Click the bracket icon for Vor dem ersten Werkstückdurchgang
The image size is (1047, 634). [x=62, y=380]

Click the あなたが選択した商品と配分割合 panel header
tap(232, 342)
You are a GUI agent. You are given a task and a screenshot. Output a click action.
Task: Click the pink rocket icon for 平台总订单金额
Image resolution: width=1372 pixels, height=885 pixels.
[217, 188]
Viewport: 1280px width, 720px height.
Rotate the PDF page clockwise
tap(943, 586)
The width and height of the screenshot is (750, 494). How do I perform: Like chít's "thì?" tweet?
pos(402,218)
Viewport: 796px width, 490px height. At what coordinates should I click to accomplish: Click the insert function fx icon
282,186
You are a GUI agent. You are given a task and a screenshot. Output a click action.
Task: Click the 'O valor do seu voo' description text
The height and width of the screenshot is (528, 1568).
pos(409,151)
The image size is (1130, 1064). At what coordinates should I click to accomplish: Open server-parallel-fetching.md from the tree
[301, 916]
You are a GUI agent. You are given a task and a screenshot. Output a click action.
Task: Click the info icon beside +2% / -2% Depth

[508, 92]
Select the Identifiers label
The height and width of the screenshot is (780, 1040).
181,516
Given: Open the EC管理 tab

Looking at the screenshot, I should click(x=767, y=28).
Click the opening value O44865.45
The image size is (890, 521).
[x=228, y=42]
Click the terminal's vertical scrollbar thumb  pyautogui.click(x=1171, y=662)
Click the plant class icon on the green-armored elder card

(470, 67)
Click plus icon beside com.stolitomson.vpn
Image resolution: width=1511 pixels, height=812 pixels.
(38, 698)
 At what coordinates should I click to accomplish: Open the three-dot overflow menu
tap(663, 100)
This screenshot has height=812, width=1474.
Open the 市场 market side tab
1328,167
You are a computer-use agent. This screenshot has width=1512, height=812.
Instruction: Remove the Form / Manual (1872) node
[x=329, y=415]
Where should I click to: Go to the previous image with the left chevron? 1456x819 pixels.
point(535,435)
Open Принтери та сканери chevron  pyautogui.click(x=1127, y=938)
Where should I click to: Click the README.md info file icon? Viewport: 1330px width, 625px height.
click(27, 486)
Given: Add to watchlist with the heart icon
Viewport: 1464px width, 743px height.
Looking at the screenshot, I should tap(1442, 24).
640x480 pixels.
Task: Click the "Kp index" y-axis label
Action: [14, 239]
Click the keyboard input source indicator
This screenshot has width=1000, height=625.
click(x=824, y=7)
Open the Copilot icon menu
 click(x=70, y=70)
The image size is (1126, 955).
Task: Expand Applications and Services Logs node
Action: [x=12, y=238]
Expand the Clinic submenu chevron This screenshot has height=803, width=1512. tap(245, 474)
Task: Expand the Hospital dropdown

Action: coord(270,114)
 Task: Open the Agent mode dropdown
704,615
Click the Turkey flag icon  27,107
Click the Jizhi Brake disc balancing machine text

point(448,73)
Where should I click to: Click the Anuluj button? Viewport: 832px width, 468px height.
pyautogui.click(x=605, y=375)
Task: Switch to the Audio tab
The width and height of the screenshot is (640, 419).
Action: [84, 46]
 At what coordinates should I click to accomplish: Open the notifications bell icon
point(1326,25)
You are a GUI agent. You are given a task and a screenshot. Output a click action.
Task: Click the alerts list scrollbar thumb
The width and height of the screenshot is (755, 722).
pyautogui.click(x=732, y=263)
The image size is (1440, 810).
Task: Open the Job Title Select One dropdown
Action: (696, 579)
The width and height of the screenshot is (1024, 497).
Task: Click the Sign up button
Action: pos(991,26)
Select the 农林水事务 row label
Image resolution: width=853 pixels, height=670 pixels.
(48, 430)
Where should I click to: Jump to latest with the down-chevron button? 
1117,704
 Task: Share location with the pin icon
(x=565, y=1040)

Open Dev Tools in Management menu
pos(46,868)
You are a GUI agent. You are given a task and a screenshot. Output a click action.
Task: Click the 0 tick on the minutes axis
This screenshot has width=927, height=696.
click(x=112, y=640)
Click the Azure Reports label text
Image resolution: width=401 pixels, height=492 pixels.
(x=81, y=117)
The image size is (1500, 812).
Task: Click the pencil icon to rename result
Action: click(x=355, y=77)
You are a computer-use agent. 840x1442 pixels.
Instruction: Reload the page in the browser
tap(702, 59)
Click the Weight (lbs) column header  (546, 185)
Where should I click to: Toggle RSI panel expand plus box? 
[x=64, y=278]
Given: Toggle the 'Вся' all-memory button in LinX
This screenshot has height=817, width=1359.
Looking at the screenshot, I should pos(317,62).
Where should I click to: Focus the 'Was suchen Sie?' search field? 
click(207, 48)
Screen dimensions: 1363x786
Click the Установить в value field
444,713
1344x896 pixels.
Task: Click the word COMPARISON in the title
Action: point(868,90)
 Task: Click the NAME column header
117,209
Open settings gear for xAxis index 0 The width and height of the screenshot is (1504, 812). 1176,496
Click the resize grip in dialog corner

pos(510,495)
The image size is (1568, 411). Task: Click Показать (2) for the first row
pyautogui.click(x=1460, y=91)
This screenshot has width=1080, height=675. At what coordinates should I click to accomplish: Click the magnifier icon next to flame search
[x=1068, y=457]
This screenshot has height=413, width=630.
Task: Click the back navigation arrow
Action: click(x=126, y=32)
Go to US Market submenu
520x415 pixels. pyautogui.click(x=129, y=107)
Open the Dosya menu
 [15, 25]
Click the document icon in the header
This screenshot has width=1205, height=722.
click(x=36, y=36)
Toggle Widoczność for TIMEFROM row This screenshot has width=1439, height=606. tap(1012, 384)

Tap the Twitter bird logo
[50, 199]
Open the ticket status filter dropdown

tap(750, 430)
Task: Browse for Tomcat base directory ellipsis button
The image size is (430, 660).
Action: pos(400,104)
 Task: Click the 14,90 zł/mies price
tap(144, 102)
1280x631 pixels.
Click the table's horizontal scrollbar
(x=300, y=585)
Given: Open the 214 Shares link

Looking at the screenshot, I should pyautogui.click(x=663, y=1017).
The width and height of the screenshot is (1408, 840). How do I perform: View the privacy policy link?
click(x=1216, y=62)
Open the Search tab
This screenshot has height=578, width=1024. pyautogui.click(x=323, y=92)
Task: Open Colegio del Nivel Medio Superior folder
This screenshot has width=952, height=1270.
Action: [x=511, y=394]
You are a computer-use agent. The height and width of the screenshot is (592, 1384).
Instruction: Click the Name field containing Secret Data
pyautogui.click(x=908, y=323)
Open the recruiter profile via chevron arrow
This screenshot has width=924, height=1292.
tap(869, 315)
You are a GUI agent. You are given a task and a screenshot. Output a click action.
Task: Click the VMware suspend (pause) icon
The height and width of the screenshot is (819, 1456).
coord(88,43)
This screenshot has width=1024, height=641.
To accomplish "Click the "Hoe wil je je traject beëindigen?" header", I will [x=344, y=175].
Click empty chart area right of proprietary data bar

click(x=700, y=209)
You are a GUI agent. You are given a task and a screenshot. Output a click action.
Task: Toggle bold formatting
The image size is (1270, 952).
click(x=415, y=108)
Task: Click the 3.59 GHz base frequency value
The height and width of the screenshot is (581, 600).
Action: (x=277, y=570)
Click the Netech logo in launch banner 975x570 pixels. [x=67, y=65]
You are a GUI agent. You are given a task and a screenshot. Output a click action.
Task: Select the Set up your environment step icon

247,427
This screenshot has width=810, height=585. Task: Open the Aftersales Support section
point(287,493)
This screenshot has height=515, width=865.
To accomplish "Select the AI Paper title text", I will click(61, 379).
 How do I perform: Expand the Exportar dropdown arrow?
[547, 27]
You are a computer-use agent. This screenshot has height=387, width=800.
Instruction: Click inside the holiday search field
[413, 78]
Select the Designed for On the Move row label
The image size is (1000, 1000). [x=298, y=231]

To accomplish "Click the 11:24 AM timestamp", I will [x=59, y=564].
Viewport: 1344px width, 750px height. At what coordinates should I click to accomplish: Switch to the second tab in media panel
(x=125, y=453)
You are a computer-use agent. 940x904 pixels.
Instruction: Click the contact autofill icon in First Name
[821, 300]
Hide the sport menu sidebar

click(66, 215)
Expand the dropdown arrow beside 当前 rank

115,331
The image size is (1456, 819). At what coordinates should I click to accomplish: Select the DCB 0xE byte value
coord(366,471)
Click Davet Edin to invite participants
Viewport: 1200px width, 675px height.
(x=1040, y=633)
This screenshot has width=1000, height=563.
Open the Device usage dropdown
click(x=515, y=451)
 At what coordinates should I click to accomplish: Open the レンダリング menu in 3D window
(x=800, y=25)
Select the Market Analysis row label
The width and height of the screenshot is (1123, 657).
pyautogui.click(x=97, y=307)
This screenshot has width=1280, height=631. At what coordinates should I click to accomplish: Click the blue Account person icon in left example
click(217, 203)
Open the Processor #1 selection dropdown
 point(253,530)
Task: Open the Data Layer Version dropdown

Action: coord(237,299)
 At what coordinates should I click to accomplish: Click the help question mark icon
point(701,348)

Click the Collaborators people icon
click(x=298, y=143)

• **EXERCISE DESCRIPTION**: Report back each line of the entries that holds the string "will".

• **EXERCISE ANSWER**:
To accomplish "Click the "Hoe wil je je traject beëindigen?" header", I will [x=344, y=175].
To accomplish "Select the AI Paper title text", I will click(61, 379).
To accomplish "Click the 11:24 AM timestamp", I will [x=59, y=564].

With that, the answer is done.